Insight into Site Environment and Photoluminescence Properties of Cr3+-doped Gallogermanate Toward NIR pc-LEDs Applications

Near-infrared phosphor-converted light-emitting diodes (NIR pc-LEDs) are promising for applications in spectroscopy and bioimaging. Typical NIR phosphor designs feature isolated Cr ³⁺ ion centers in octahedral crystallographic sites. However, it is challenging to design broadband NIR phosphors based on tetrahedral crystallographic sites or Cr ³⁺ − Cr ³⁺ pairs. Herein, we explore a series of Cr ³⁺ -doped gallogermanate Ga ₆ Ge ₂ O ₁₃ (GGO) phosphors that feature both octahedral, tetrahedral crystal sites, as well as Cr ³⁺ − Cr ³⁺ pairs, and evaluate their structure-property relationships.
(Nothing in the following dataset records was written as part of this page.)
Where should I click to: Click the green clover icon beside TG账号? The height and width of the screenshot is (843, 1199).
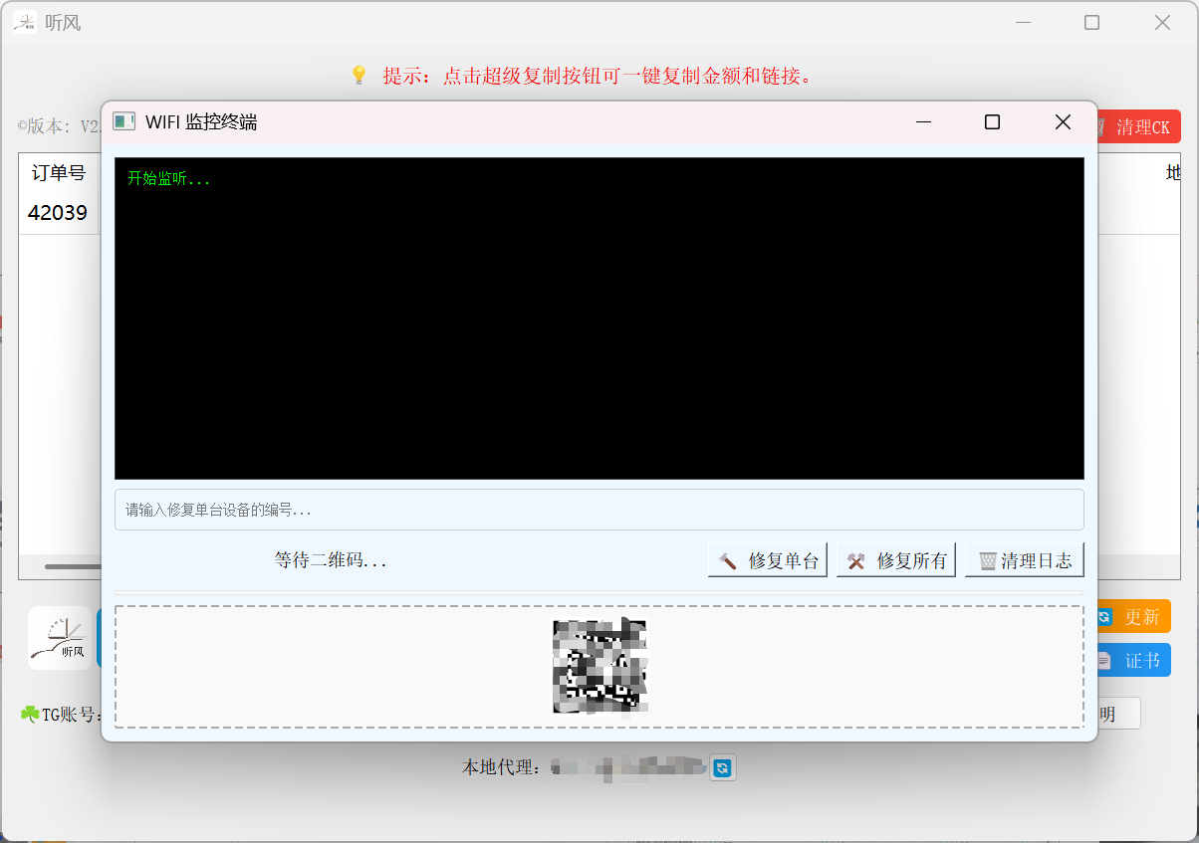(x=30, y=714)
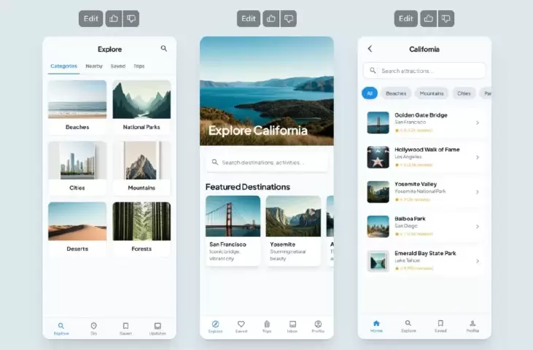The width and height of the screenshot is (533, 350).
Task: Tap the back arrow beside the California title
Action: tap(370, 49)
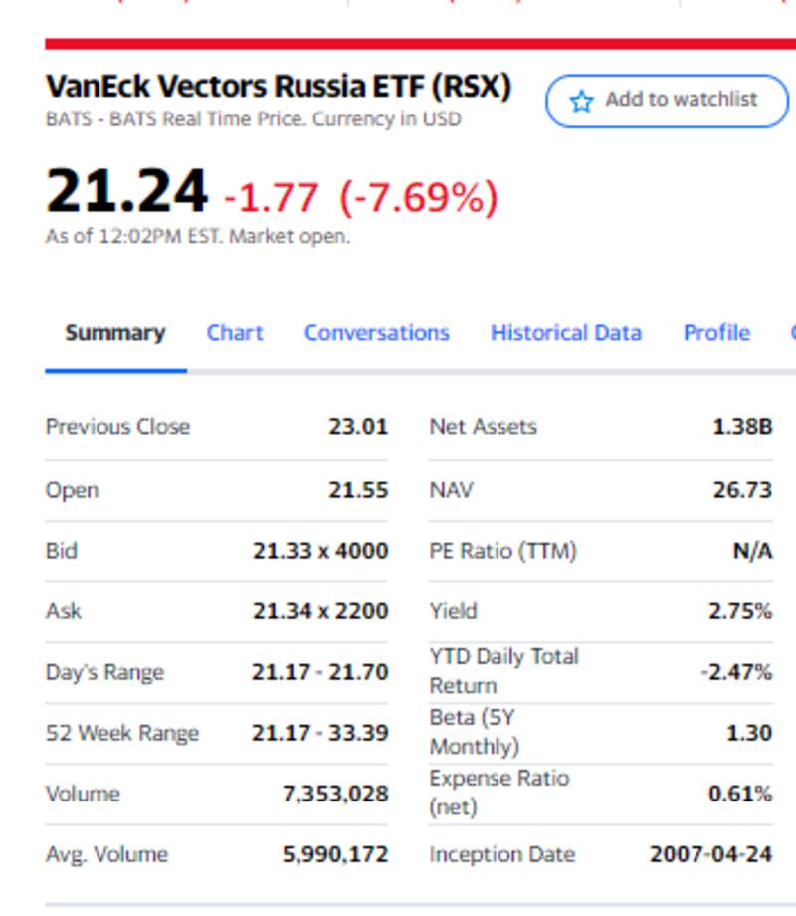Click the current price 21.24
This screenshot has width=796, height=916.
coord(126,190)
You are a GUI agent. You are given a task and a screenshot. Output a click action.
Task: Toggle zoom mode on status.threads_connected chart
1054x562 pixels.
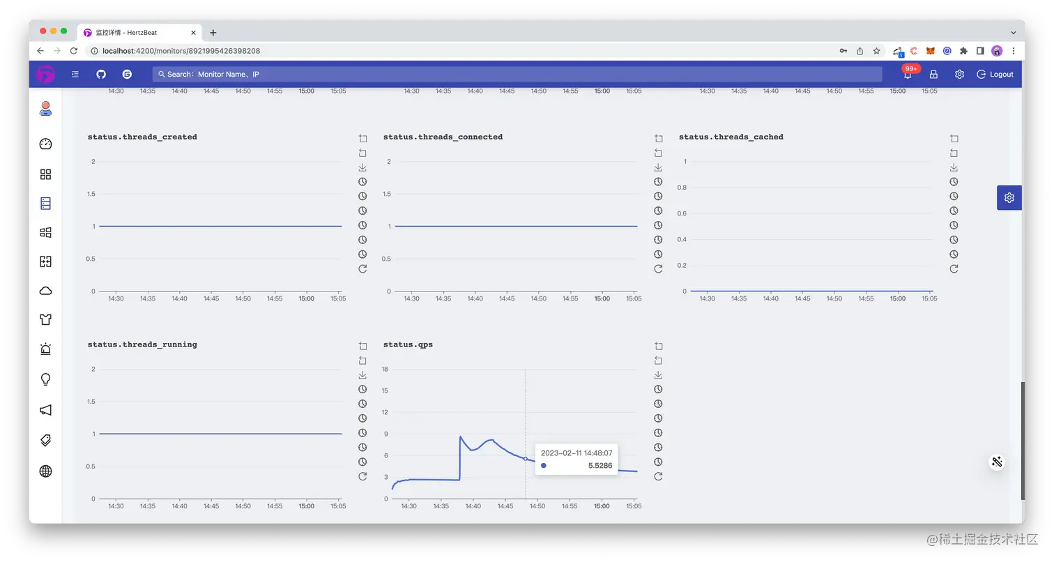click(x=658, y=138)
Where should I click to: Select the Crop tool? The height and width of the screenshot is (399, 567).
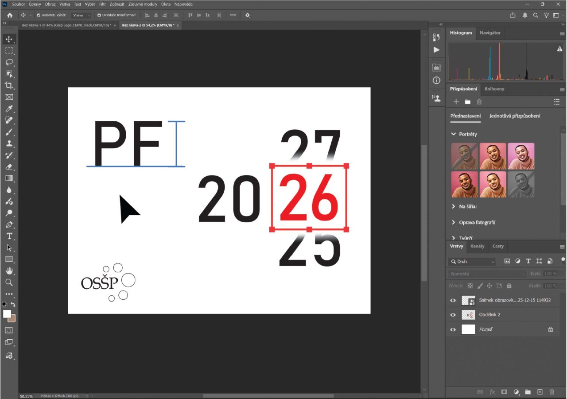(9, 85)
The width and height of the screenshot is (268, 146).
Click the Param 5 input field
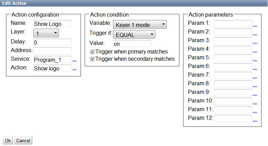click(233, 58)
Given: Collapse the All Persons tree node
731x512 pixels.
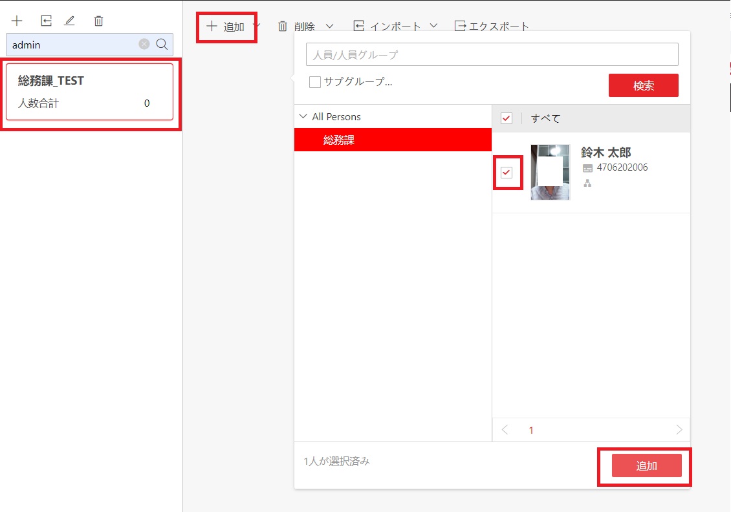Looking at the screenshot, I should point(303,116).
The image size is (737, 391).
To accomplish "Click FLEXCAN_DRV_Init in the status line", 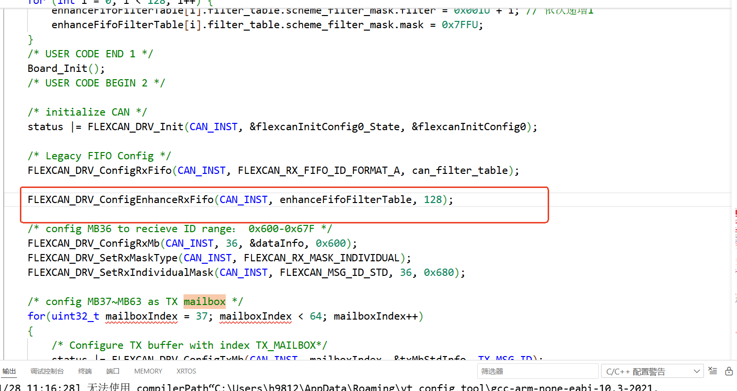I will pos(135,127).
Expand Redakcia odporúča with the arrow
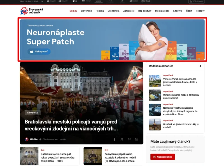The height and width of the screenshot is (168, 224). click(200, 66)
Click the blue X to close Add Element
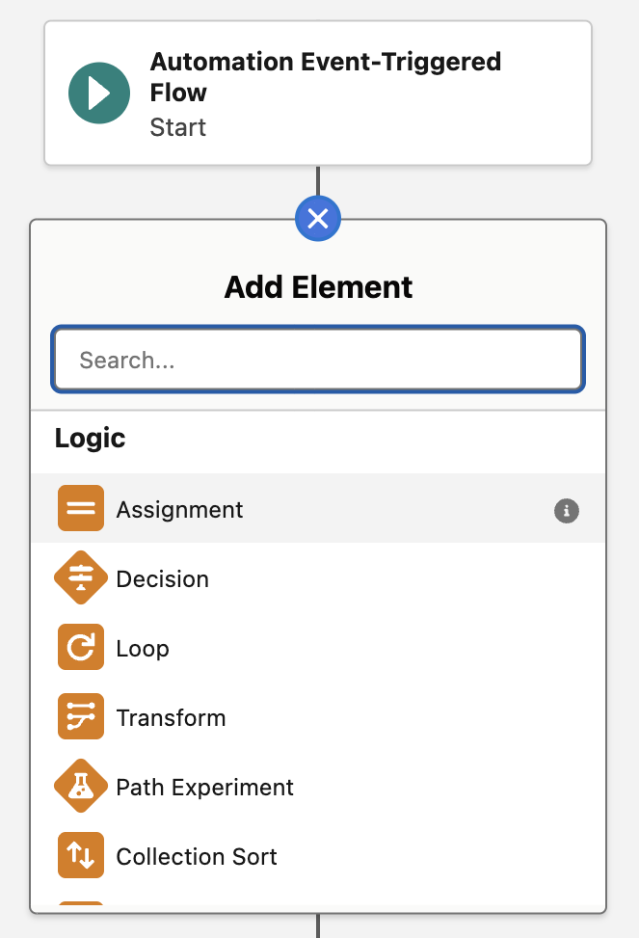The image size is (639, 938). pyautogui.click(x=318, y=219)
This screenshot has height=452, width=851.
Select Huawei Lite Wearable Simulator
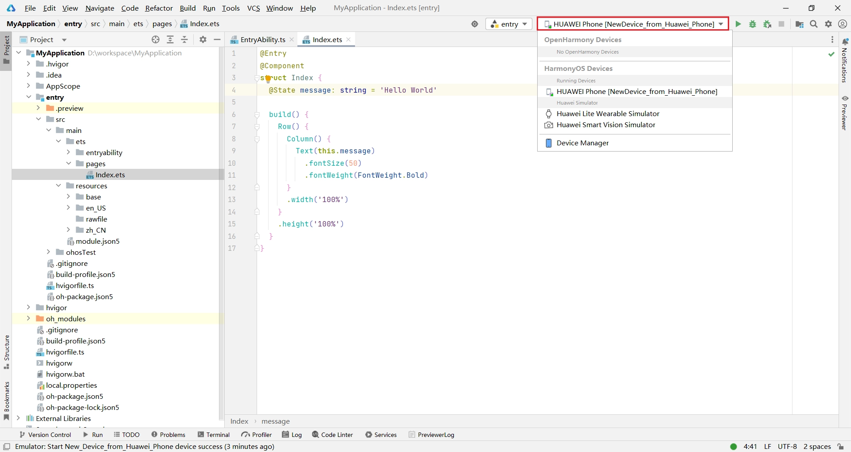[608, 114]
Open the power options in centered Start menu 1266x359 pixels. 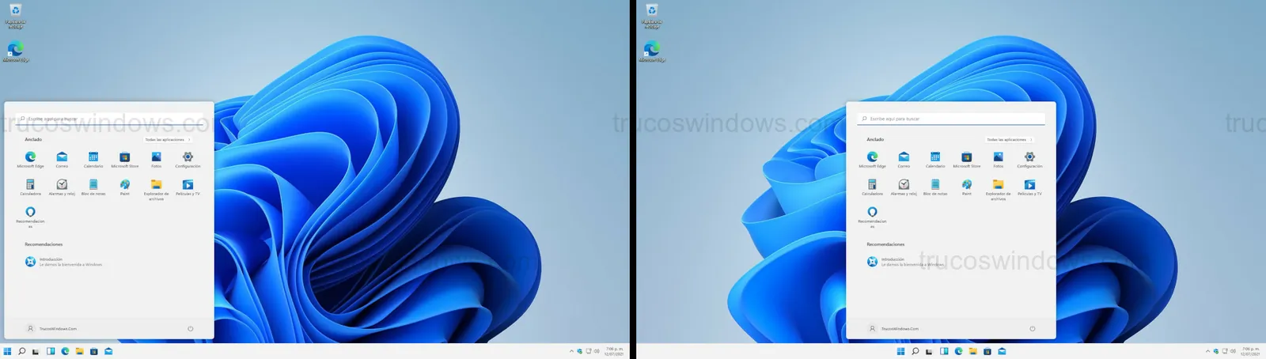point(1032,328)
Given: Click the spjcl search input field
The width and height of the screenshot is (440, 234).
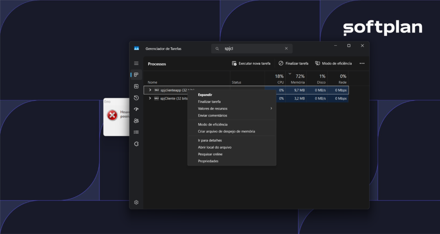Looking at the screenshot, I should (252, 49).
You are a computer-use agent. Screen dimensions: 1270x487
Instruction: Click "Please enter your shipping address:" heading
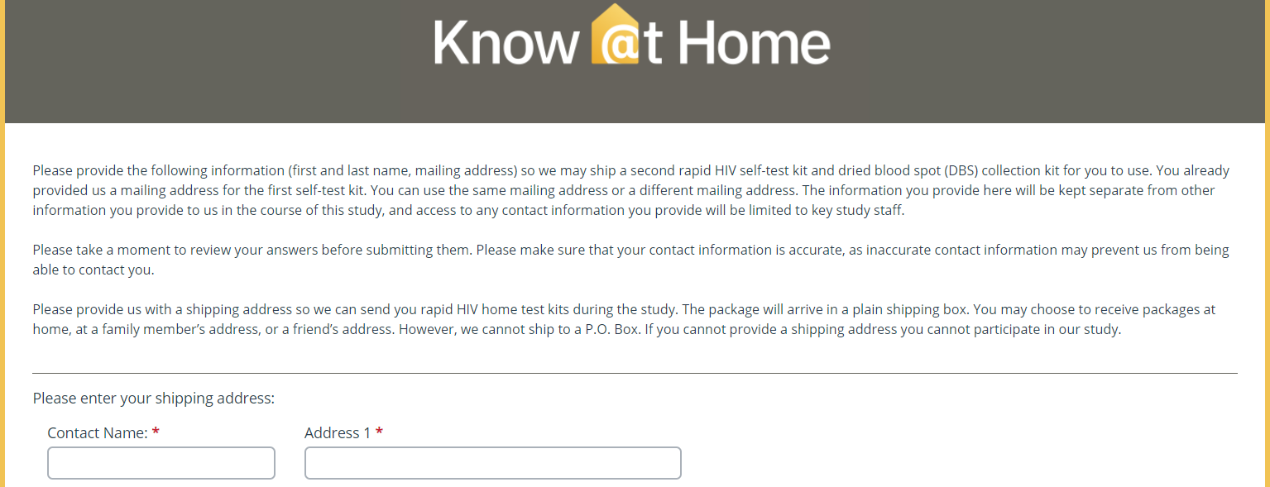click(154, 399)
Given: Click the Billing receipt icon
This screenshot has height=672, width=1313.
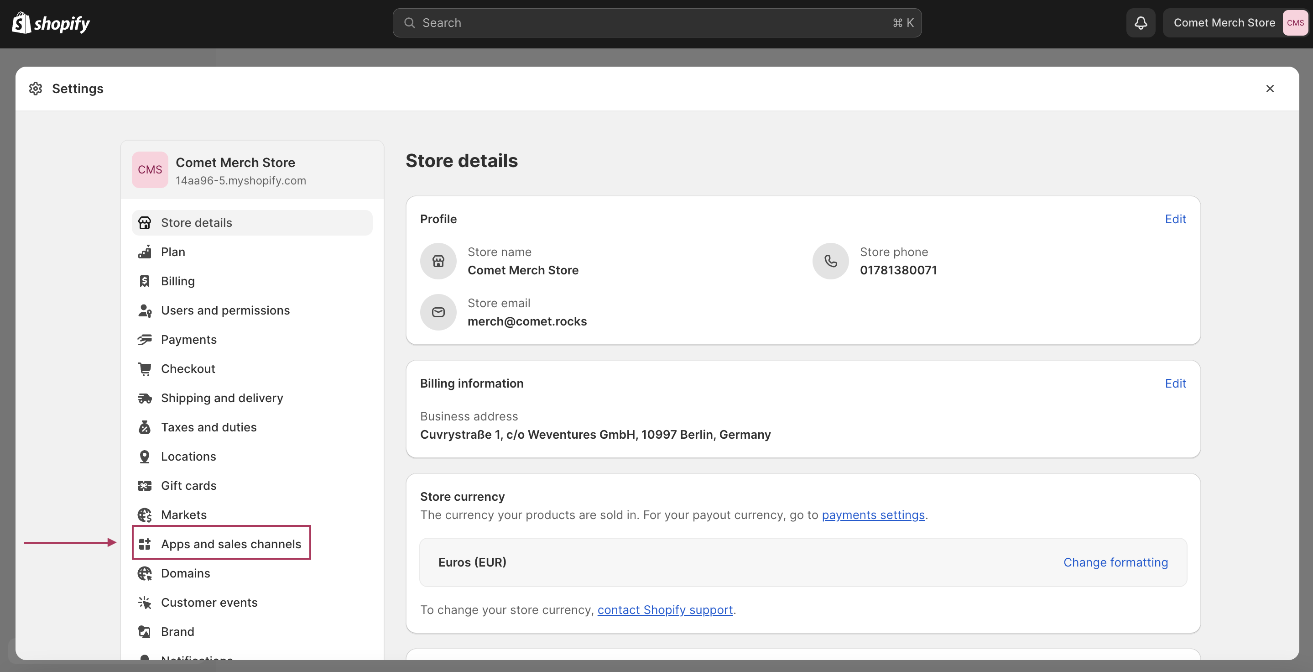Looking at the screenshot, I should [145, 281].
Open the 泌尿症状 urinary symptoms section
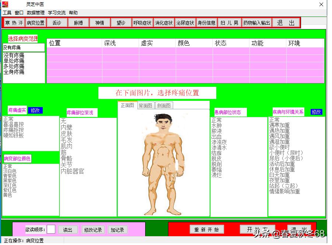This screenshot has width=332, height=245. [x=185, y=22]
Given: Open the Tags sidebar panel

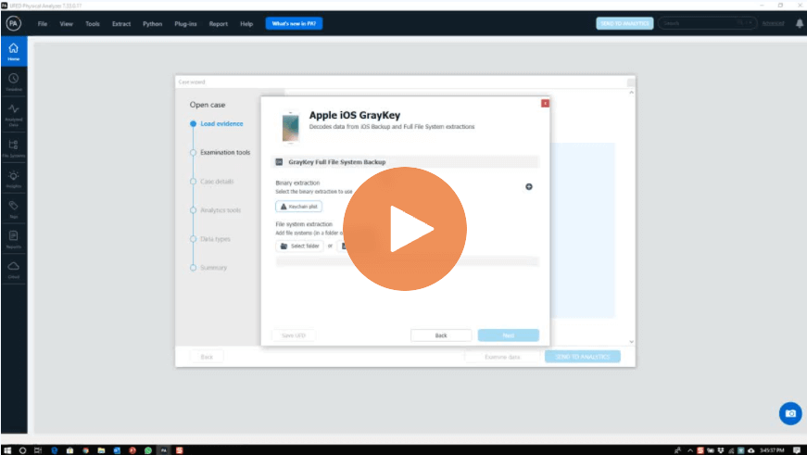Looking at the screenshot, I should click(14, 209).
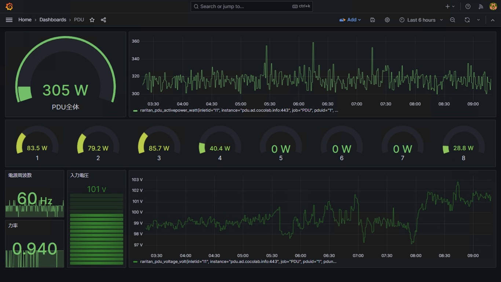Share the dashboard via share icon

[103, 20]
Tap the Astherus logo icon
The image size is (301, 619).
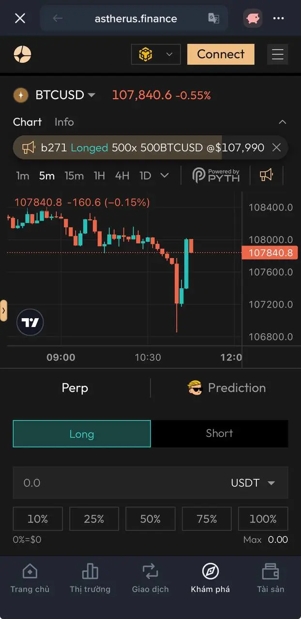click(22, 54)
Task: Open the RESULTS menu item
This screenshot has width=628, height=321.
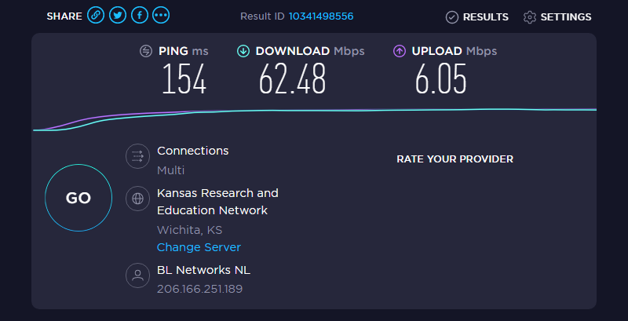Action: coord(477,17)
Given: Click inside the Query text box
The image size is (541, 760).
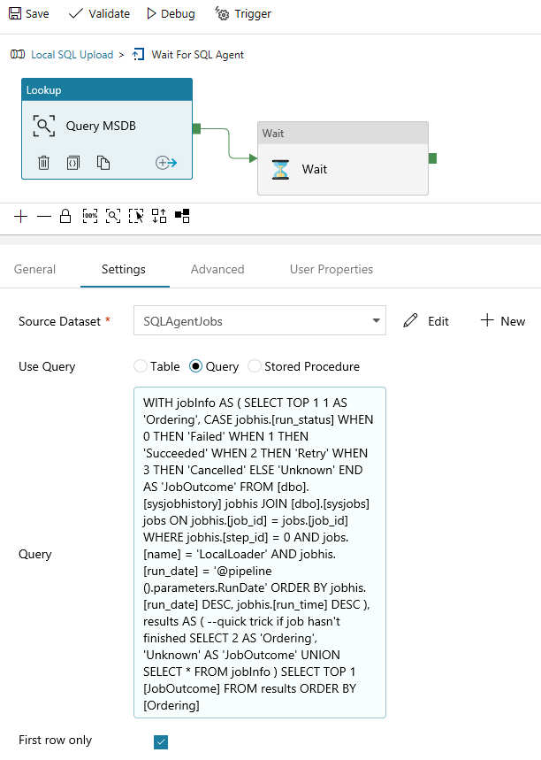Looking at the screenshot, I should pos(259,553).
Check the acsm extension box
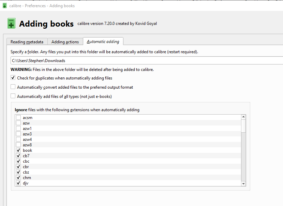Image resolution: width=283 pixels, height=206 pixels. [18, 118]
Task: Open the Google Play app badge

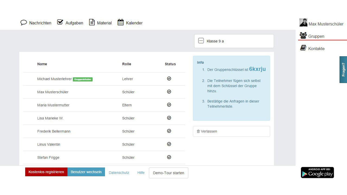Action: 317,173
Structural and spectroscopic analysis, including low-temperature (10 K) spectroscopy, X-ray absorption near-edge structure, and electron paramagnetic resonance, reveal multiple Cr ³⁺ emission centers in GGO — namely, octahedral, tetrahedral, and Cr ³⁺ − Cr ³⁺ pairs, resulting in NIR luminescence at approximately 650 − 1400 nm. Through Cr ³⁺ concentration engineering, the emission spectra of phosphors exhibit a remarkable redshift and an increase in their full width at half maximum. The optimized GGO:6% Cr ³⁺ exhibits satisfactory thermal stability (60% retention at 423 K) alongside outstanding absorption efficiency (69%) and external quantum efficiency (36%). The fabricated NIR-LED device delivers a high NIR output power of 55.59 mW at a driving current of 180 mA. This work provides deeper insight into the site environment of Cr ³⁺ ions in phosphors and, more specifically, demonstrates the potential of gallogermanates as promising host systems for NIR phosphors.